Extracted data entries
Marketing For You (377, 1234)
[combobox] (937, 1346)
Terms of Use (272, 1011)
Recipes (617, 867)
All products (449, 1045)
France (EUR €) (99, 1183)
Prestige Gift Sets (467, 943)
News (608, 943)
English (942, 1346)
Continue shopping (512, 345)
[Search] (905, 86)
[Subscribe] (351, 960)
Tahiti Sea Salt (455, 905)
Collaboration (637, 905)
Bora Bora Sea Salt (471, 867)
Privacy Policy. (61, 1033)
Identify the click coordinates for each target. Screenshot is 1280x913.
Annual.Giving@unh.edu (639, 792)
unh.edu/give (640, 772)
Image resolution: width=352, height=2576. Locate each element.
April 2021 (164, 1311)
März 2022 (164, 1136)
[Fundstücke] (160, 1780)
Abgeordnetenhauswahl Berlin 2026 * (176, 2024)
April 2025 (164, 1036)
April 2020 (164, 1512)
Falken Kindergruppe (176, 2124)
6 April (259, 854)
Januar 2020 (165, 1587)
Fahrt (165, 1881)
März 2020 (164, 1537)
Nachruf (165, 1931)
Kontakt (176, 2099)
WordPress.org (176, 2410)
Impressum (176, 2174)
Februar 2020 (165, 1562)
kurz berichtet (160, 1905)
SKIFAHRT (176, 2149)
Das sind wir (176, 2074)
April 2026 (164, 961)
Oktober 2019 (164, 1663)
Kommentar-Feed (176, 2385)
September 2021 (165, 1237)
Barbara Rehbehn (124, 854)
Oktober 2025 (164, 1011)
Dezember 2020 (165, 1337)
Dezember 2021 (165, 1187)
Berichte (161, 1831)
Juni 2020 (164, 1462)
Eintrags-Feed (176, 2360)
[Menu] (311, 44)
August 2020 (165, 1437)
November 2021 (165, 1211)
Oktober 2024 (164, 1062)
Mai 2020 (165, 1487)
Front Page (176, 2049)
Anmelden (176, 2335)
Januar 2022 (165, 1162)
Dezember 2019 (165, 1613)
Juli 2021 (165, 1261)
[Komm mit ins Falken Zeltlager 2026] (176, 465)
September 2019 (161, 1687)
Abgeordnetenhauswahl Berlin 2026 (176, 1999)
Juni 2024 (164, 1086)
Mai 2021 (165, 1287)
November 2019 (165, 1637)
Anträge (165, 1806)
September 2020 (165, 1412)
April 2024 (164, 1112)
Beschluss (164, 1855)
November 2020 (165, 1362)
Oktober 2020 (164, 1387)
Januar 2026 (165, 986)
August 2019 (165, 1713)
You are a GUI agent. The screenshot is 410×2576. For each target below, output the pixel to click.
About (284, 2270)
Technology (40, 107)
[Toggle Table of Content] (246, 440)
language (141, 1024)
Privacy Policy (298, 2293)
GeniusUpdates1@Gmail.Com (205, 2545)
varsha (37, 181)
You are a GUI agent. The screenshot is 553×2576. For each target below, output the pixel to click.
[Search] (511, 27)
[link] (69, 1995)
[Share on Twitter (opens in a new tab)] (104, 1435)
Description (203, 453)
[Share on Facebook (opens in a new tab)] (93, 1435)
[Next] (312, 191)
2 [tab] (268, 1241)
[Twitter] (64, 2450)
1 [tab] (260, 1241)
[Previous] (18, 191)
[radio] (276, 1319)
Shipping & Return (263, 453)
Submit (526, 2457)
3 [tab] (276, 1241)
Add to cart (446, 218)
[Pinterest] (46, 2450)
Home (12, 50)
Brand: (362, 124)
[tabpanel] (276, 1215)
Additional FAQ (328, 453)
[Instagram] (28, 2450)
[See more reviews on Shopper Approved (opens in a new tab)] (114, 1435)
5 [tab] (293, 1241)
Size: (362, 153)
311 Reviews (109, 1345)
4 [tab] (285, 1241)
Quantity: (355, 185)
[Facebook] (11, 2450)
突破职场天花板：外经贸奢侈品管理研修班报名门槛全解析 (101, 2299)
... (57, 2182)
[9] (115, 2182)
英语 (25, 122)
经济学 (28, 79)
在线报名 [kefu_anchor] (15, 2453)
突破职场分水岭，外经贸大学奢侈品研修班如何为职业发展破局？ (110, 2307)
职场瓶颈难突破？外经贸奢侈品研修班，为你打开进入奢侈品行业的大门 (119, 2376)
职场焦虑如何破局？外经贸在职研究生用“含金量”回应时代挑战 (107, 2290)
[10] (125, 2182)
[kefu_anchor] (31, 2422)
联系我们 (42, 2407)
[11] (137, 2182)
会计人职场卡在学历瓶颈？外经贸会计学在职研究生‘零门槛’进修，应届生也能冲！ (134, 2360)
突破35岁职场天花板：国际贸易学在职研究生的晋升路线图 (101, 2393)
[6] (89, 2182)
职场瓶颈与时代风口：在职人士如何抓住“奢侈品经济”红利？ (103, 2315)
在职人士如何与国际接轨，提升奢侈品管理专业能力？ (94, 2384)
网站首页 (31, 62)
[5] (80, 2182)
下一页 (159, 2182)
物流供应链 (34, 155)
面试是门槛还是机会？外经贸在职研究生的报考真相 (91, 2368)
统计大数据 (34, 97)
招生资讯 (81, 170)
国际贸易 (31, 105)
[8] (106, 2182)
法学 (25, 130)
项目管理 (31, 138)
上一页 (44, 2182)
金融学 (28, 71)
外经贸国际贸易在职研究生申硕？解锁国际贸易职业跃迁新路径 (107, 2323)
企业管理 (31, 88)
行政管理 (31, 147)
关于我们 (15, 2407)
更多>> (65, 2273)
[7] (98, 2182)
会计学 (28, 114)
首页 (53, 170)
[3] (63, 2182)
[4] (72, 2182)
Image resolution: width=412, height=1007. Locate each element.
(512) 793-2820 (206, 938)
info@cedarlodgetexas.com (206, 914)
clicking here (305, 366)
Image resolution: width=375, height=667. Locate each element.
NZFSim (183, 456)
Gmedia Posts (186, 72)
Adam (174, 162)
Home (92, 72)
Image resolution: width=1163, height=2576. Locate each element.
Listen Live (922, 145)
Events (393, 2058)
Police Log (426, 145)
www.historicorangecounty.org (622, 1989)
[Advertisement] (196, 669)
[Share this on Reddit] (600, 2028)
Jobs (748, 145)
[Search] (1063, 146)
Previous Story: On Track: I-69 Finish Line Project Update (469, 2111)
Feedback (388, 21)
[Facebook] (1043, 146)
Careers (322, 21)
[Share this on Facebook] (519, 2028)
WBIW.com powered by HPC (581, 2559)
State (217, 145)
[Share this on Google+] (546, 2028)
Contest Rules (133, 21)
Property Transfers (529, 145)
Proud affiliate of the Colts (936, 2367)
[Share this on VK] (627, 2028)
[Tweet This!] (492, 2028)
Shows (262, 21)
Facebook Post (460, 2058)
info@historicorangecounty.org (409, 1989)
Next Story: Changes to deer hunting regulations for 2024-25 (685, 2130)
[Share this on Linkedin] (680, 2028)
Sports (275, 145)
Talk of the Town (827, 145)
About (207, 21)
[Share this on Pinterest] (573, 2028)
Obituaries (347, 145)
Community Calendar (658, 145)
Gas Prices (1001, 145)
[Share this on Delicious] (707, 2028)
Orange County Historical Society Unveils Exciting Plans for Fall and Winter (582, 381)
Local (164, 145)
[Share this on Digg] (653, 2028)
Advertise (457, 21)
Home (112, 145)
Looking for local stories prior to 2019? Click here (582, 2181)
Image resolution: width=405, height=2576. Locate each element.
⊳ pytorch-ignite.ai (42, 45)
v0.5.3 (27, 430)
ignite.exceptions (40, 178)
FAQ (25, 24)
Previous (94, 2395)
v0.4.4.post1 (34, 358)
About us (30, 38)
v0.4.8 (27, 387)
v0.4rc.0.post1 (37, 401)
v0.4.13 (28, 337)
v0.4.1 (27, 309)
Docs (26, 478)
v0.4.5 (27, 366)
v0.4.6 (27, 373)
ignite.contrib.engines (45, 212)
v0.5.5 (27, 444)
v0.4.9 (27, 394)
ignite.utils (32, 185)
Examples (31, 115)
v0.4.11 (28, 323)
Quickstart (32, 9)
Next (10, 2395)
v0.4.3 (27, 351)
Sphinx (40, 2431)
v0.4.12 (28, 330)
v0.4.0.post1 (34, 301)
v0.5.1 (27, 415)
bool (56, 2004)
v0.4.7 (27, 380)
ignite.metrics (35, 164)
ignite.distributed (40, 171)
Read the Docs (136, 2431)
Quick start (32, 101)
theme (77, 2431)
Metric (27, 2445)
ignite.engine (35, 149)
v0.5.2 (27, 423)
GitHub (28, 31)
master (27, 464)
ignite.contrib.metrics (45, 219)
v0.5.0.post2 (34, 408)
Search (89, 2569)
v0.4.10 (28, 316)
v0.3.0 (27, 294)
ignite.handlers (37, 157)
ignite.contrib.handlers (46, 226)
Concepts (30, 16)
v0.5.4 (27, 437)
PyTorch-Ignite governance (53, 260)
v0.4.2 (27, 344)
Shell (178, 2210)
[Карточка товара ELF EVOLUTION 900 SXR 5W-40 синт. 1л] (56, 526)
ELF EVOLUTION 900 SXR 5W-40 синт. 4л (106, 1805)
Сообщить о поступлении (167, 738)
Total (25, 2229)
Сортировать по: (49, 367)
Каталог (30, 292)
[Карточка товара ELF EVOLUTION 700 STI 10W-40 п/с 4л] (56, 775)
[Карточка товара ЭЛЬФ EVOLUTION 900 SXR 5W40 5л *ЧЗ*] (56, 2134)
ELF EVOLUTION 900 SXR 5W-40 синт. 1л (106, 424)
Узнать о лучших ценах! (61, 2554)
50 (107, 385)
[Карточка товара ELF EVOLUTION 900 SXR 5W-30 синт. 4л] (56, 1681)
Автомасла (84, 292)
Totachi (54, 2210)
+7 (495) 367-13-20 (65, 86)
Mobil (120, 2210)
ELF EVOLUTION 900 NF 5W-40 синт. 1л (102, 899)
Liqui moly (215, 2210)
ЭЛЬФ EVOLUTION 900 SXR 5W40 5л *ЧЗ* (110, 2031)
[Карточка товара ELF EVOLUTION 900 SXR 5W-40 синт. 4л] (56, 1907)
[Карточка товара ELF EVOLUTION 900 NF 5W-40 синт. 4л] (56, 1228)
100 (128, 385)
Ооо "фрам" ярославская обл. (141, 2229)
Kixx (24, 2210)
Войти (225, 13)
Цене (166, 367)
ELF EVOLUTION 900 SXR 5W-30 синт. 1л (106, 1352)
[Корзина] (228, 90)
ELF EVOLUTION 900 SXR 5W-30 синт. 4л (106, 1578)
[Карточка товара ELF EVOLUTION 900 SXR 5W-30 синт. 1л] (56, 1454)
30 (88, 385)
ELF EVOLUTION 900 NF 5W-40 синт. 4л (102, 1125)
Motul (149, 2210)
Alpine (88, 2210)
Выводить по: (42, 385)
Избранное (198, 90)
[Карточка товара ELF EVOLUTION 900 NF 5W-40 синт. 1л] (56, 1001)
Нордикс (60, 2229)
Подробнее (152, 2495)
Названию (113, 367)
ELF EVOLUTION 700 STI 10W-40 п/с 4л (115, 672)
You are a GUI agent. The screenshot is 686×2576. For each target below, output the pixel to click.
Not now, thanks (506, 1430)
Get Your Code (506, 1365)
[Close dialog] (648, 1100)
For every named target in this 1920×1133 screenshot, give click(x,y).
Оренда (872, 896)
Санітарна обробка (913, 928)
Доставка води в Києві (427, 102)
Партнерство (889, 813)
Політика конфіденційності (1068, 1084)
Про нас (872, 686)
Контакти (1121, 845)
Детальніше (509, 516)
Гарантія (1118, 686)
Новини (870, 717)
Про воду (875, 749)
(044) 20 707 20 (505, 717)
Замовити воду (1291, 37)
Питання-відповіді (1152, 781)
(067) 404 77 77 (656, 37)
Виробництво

__Aim of the exercise__
Once you find the line with "April 2026 (164, 961)" above, print it and every line after it up to and including the line with "August 2020 (165, 1437)", exactly as written and nothing else.

__Result for this exercise__
April 2026 (164, 961)
Oktober 2019 (164, 1663)
Kommentar-Feed (176, 2385)
September 2021 (165, 1237)
Barbara Rehbehn (124, 854)
Oktober 2025 (164, 1011)
Dezember 2020 (165, 1337)
Dezember 2021 (165, 1187)
Berichte (161, 1831)
Juni 2020 (164, 1462)
Eintrags-Feed (176, 2360)
[Menu] (311, 44)
August 2020 (165, 1437)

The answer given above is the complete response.